**TASK GOAL:** Return, unchanged, every line of the items below that contains the word "Viewport". Case counts.

**EXCERPTED RECORDS:**
☆ ☆ ☆ ☆ ☆ ☆ ☆
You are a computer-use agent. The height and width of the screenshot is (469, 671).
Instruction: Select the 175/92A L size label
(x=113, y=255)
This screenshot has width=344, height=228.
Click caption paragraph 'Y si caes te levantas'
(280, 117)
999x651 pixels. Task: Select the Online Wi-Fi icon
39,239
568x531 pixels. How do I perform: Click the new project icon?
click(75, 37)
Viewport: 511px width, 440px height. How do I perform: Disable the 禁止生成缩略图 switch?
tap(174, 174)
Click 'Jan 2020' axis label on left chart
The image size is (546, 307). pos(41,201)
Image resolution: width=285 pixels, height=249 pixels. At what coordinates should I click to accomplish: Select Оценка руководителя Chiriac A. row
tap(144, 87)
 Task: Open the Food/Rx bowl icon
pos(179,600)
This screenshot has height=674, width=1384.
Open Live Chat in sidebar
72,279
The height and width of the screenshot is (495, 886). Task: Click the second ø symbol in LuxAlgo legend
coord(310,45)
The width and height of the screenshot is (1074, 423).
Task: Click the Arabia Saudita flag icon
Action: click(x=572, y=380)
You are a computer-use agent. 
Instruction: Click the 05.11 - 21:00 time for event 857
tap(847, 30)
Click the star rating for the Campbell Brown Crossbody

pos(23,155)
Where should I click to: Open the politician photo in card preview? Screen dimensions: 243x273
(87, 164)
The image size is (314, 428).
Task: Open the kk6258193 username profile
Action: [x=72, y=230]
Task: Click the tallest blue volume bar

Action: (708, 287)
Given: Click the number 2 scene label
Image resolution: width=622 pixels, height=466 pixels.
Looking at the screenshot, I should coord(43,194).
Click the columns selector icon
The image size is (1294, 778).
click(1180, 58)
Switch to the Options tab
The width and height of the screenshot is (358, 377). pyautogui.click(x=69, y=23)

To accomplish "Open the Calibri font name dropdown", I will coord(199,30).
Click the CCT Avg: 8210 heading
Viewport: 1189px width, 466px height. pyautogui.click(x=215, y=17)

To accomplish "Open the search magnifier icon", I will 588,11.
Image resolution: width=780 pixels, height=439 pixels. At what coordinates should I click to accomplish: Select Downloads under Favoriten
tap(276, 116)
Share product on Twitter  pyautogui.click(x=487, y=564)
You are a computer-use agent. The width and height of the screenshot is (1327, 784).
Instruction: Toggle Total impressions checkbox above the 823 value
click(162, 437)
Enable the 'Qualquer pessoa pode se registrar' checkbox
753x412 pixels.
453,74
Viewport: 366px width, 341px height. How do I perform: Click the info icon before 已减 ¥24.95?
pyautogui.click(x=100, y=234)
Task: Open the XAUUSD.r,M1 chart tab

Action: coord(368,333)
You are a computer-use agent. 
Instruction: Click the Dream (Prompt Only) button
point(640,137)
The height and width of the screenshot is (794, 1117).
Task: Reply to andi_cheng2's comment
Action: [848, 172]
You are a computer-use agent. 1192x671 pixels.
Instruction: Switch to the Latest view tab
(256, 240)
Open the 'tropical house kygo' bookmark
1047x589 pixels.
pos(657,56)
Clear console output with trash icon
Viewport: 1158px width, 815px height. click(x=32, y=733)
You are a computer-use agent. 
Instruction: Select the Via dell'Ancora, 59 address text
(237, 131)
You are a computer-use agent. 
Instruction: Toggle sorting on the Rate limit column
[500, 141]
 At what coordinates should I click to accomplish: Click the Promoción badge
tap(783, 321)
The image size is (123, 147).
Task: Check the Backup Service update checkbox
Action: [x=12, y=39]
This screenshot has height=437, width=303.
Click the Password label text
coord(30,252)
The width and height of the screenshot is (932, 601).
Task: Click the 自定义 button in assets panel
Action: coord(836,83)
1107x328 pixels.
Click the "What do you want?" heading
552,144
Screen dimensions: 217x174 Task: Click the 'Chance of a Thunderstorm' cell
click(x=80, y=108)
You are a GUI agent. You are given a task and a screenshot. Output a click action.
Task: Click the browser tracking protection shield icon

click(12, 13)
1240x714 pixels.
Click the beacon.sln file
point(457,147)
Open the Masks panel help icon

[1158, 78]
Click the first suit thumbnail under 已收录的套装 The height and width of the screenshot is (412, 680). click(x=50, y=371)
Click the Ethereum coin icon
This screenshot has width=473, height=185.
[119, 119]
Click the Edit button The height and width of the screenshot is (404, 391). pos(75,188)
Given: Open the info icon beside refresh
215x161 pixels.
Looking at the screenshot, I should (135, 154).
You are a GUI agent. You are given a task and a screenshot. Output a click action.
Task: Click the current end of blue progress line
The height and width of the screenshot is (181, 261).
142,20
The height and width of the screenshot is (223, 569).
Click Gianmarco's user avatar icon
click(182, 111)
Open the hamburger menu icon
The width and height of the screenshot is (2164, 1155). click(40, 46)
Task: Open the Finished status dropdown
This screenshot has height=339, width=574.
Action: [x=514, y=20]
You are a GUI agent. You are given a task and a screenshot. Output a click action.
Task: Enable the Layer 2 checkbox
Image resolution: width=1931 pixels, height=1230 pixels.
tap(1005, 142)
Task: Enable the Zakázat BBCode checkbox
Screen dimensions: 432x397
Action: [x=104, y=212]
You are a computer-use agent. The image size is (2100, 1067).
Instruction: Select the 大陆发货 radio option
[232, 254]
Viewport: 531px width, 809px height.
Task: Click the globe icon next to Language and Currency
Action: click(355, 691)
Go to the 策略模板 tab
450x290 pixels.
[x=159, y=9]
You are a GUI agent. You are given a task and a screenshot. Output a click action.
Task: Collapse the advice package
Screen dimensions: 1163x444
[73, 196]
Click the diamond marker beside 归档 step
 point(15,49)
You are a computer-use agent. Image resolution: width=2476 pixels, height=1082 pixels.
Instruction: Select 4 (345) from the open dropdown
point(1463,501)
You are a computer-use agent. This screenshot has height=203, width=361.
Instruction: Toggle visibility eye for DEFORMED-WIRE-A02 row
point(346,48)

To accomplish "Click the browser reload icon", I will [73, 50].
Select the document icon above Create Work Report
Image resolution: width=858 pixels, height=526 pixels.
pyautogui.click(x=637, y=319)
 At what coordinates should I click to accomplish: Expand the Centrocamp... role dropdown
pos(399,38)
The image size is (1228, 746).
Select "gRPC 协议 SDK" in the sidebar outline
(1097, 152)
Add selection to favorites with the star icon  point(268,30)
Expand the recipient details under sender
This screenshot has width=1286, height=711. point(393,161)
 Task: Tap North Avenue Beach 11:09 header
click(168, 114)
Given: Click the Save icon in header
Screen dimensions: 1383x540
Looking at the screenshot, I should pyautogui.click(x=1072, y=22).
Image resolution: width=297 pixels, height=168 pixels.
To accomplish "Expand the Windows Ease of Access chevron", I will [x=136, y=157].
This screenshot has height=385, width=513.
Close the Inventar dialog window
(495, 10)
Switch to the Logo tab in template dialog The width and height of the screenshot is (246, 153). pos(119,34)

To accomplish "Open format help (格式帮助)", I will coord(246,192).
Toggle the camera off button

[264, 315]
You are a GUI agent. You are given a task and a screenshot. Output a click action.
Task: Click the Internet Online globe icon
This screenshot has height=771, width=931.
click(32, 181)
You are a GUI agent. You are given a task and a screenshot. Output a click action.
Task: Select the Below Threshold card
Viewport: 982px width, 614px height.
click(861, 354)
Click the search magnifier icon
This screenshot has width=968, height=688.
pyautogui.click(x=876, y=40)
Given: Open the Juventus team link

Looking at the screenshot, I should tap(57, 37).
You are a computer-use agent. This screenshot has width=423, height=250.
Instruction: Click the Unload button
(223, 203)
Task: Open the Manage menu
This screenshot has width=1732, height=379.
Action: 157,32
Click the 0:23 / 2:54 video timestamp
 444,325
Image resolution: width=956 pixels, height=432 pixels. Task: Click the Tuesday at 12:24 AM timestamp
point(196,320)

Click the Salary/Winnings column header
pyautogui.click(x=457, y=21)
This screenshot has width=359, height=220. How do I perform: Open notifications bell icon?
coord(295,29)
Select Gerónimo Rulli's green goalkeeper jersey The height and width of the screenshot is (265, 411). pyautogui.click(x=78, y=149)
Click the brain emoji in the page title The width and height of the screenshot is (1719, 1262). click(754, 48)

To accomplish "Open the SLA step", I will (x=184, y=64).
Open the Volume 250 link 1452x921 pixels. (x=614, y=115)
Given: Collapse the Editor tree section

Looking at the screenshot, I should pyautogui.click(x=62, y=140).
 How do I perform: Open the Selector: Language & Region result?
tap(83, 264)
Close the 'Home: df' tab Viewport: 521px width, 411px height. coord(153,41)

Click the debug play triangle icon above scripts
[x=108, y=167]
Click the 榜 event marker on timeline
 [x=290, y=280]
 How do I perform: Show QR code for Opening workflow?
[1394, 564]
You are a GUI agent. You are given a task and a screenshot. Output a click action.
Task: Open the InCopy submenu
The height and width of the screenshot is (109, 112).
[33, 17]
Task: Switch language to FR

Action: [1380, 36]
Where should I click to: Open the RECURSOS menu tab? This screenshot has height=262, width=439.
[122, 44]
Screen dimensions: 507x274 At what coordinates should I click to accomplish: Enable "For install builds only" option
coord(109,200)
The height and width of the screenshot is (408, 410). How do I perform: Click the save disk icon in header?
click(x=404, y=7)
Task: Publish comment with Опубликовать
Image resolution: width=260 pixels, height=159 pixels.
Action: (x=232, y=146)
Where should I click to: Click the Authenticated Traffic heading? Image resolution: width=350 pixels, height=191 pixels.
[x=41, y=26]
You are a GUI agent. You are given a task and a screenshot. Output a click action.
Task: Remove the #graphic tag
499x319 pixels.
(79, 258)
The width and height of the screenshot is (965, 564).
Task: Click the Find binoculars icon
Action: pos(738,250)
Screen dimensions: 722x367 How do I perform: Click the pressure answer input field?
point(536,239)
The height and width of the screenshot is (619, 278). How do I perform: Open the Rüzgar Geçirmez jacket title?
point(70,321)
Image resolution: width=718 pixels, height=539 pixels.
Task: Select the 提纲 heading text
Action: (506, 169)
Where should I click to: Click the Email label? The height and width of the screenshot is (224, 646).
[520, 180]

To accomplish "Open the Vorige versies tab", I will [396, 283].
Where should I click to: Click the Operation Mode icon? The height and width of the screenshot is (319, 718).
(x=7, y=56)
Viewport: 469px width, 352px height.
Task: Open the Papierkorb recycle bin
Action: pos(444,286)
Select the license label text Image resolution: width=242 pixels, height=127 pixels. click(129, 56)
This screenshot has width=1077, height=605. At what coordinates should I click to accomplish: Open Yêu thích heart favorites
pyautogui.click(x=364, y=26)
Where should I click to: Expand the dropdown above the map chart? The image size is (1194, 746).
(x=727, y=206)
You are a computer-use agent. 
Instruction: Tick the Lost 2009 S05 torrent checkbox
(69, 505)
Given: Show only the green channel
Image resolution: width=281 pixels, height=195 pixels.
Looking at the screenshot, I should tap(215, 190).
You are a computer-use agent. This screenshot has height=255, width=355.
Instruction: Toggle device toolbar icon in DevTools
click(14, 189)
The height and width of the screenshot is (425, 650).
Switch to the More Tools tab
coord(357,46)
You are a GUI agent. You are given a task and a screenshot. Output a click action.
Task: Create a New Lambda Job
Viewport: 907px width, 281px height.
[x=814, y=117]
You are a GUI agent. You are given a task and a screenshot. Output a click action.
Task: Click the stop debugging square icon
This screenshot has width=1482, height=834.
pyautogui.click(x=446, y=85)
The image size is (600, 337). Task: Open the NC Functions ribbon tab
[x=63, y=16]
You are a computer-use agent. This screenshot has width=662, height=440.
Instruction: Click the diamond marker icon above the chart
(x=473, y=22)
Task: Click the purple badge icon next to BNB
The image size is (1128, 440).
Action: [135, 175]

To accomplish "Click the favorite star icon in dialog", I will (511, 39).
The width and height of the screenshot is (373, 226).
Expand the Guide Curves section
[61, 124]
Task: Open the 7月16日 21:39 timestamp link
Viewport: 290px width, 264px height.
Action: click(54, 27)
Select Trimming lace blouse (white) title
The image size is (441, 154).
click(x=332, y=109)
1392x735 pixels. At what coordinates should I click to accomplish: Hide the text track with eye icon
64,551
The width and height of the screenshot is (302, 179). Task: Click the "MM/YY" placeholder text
☆ ☆ ☆ ☆ ☆ ☆ ☆
**TASK SOLUTION:**
Viewport: 511px width, 440px height. How do I perform: Disable the 禁止生成缩略图 switch?
Viewport: 1189px width, 466px height. pyautogui.click(x=215, y=17)
Viewport: 366px width, 341px height. How do I perform: Click the info icon before 已减 ¥24.95?
Viewport: 1158px width, 815px height. click(x=32, y=733)
Viewport: 531px width, 809px height.
Viewport: 982px width, 614px height.
Close the 'Home: df' tab Viewport: 521px width, 411px height. coord(153,41)
Viewport: 469px width, 352px height.
Viewport: 907px width, 281px height.
Viewport: 290px width, 264px height.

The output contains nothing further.